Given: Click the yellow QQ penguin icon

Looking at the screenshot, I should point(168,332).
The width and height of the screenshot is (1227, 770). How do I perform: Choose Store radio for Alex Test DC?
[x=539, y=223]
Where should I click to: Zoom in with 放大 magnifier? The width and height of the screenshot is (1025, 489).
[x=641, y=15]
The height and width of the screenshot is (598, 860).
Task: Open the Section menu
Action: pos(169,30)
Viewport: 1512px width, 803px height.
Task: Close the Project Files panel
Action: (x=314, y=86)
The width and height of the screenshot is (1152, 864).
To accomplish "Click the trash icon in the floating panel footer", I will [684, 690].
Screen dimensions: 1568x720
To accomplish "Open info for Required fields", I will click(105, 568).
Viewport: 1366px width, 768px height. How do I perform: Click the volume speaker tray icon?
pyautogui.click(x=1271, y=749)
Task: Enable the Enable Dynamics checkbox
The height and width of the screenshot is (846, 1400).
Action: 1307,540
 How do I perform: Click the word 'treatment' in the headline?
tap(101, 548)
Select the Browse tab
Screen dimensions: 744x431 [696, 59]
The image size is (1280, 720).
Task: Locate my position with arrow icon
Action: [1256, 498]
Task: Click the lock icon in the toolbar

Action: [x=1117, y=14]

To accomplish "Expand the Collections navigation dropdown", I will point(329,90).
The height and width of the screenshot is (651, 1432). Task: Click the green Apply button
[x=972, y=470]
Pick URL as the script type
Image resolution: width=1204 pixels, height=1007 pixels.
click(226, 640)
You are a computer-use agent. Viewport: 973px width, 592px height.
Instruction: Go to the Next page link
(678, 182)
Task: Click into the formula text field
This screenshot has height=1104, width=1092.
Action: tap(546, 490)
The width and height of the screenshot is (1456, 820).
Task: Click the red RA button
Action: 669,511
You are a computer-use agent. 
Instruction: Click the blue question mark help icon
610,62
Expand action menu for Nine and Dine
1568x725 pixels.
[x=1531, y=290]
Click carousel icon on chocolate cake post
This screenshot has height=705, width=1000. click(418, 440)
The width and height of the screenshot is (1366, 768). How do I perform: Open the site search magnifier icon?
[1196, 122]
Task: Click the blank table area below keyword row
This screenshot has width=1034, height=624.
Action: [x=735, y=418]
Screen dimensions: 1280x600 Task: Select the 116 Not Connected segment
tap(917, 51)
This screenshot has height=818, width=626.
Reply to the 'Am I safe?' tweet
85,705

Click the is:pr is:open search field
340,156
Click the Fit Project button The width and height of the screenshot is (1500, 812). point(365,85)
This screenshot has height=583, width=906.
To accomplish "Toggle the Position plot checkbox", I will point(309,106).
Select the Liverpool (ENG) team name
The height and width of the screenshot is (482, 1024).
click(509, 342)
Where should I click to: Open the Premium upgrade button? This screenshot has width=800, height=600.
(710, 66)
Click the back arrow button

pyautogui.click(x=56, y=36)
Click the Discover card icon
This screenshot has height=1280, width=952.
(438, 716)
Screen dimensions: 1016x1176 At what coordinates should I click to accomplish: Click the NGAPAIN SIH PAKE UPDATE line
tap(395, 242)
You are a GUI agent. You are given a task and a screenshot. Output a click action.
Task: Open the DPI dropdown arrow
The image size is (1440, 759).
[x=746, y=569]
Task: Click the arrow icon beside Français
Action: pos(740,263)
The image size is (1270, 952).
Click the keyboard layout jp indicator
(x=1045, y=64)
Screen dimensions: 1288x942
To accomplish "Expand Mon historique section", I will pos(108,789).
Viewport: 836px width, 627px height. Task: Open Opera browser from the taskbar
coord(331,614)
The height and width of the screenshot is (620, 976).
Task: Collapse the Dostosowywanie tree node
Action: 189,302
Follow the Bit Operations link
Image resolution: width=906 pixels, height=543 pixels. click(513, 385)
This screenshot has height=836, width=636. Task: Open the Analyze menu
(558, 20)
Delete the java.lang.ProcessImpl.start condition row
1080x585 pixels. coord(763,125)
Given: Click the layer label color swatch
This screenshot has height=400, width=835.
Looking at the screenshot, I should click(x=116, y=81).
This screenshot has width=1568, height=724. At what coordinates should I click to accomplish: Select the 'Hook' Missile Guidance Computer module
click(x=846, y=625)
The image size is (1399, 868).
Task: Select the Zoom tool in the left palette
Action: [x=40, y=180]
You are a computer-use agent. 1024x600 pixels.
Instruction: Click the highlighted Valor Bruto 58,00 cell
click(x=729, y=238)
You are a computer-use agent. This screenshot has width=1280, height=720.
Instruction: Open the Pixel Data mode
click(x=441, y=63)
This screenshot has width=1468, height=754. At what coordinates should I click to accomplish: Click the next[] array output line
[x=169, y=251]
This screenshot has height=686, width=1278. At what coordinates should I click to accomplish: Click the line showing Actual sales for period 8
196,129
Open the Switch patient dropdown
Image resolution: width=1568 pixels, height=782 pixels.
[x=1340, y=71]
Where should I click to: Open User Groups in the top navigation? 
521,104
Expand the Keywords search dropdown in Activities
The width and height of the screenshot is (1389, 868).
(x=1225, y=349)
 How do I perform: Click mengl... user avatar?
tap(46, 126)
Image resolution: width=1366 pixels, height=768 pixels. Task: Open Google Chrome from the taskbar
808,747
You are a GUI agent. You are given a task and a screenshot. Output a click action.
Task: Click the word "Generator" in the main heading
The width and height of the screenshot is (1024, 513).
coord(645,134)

▶ [WHAT IS REQUIRED]:
Copy the data once more. Leave nothing out.

▶ [YOUR RESPONSE]:
Given: Click the yellow QQ penguin icon

Looking at the screenshot, I should point(168,332).
The width and height of the screenshot is (1227, 770). How do I perform: Choose Store radio for Alex Test DC?
[x=539, y=223]
Where should I click to: Zoom in with 放大 magnifier? The width and height of the screenshot is (1025, 489).
[x=641, y=15]
The height and width of the screenshot is (598, 860).
Task: Open the Section menu
Action: pos(169,30)
Viewport: 1512px width, 803px height.
Task: Close the Project Files panel
Action: (x=314, y=86)
The width and height of the screenshot is (1152, 864).
To accomplish "Click the trash icon in the floating panel footer", I will [684, 690].
Screen dimensions: 1568x720
To accomplish "Open info for Required fields", I will click(105, 568).
Viewport: 1366px width, 768px height. How do I perform: Click the volume speaker tray icon?
pyautogui.click(x=1271, y=749)
Task: Enable the Enable Dynamics checkbox
The height and width of the screenshot is (846, 1400).
Action: 1307,540
 How do I perform: Click the word 'treatment' in the headline?
tap(101, 548)
Select the Browse tab
Screen dimensions: 744x431 [696, 59]
The image size is (1280, 720).
Task: Locate my position with arrow icon
Action: [1256, 498]
Task: Click the lock icon in the toolbar

Action: [x=1117, y=14]

To accomplish "Expand the Collections navigation dropdown", I will point(329,90).
The height and width of the screenshot is (651, 1432). Task: Click the green Apply button
[x=972, y=470]
Pick URL as the script type
Image resolution: width=1204 pixels, height=1007 pixels.
click(226, 640)
You are a computer-use agent. Viewport: 973px width, 592px height.
Instruction: Go to the Next page link
(678, 182)
Task: Click into the formula text field
This screenshot has height=1104, width=1092.
Action: tap(546, 490)
The width and height of the screenshot is (1456, 820).
Task: Click the red RA button
Action: 669,511
You are a computer-use agent. 
Instruction: Click the blue question mark help icon
610,62
Expand action menu for Nine and Dine
1568x725 pixels.
[x=1531, y=290]
Click carousel icon on chocolate cake post
This screenshot has height=705, width=1000. click(418, 440)
The width and height of the screenshot is (1366, 768). How do I perform: Open the site search magnifier icon?
[1196, 122]
Task: Click the blank table area below keyword row
This screenshot has width=1034, height=624.
Action: [x=735, y=418]
Screen dimensions: 1280x600 Task: Select the 116 Not Connected segment
tap(917, 51)
This screenshot has height=818, width=626.
Reply to the 'Am I safe?' tweet
85,705

Click the is:pr is:open search field
340,156
Click the Fit Project button The width and height of the screenshot is (1500, 812). point(365,85)
This screenshot has height=583, width=906.
To accomplish "Toggle the Position plot checkbox", I will point(309,106).
Select the Liverpool (ENG) team name
The height and width of the screenshot is (482, 1024).
click(509, 342)
Where should I click to: Open the Premium upgrade button? This screenshot has width=800, height=600.
(710, 66)
Click the back arrow button

pyautogui.click(x=56, y=36)
Click the Discover card icon
This screenshot has height=1280, width=952.
(438, 716)
Screen dimensions: 1016x1176 At what coordinates should I click to accomplish: Click the NGAPAIN SIH PAKE UPDATE line
tap(395, 242)
You are a GUI agent. You are given a task and a screenshot. Output a click action.
Task: Open the DPI dropdown arrow
The image size is (1440, 759).
[x=746, y=569]
Task: Click the arrow icon beside Français
Action: pos(740,263)
The image size is (1270, 952).
Click the keyboard layout jp indicator
(x=1045, y=64)
Screen dimensions: 1288x942
To accomplish "Expand Mon historique section", I will pos(108,789).
Viewport: 836px width, 627px height. Task: Open Opera browser from the taskbar
coord(331,614)
The height and width of the screenshot is (620, 976).
Task: Collapse the Dostosowywanie tree node
Action: 189,302
Follow the Bit Operations link
Image resolution: width=906 pixels, height=543 pixels. click(513, 385)
This screenshot has height=836, width=636. Task: Open the Analyze menu
(558, 20)
Delete the java.lang.ProcessImpl.start condition row
1080x585 pixels. coord(763,125)
Given: Click the layer label color swatch
This screenshot has height=400, width=835.
Looking at the screenshot, I should click(x=116, y=81).
This screenshot has width=1568, height=724. At what coordinates should I click to accomplish: Select the 'Hook' Missile Guidance Computer module
click(x=846, y=625)
The image size is (1399, 868).
Task: Select the Zoom tool in the left palette
Action: [x=40, y=180]
You are a computer-use agent. 1024x600 pixels.
Instruction: Click the highlighted Valor Bruto 58,00 cell
click(x=729, y=238)
You are a computer-use agent. This screenshot has width=1280, height=720.
Instruction: Open the Pixel Data mode
click(x=441, y=63)
This screenshot has width=1468, height=754. At what coordinates should I click to accomplish: Click the next[] array output line
[x=169, y=251]
This screenshot has height=686, width=1278. At what coordinates should I click to accomplish: Click the line showing Actual sales for period 8
196,129
Open the Switch patient dropdown
Image resolution: width=1568 pixels, height=782 pixels.
[x=1340, y=71]
Where should I click to: Open User Groups in the top navigation? 
521,104
Expand the Keywords search dropdown in Activities
The width and height of the screenshot is (1389, 868).
(x=1225, y=349)
 How do I perform: Click mengl... user avatar?
tap(46, 126)
Image resolution: width=1366 pixels, height=768 pixels. Task: Open Google Chrome from the taskbar
808,747
You are a GUI agent. You are given a task and a screenshot. Output a click action.
Task: Click the word "Generator" in the main heading
The width and height of the screenshot is (1024, 513).
coord(645,134)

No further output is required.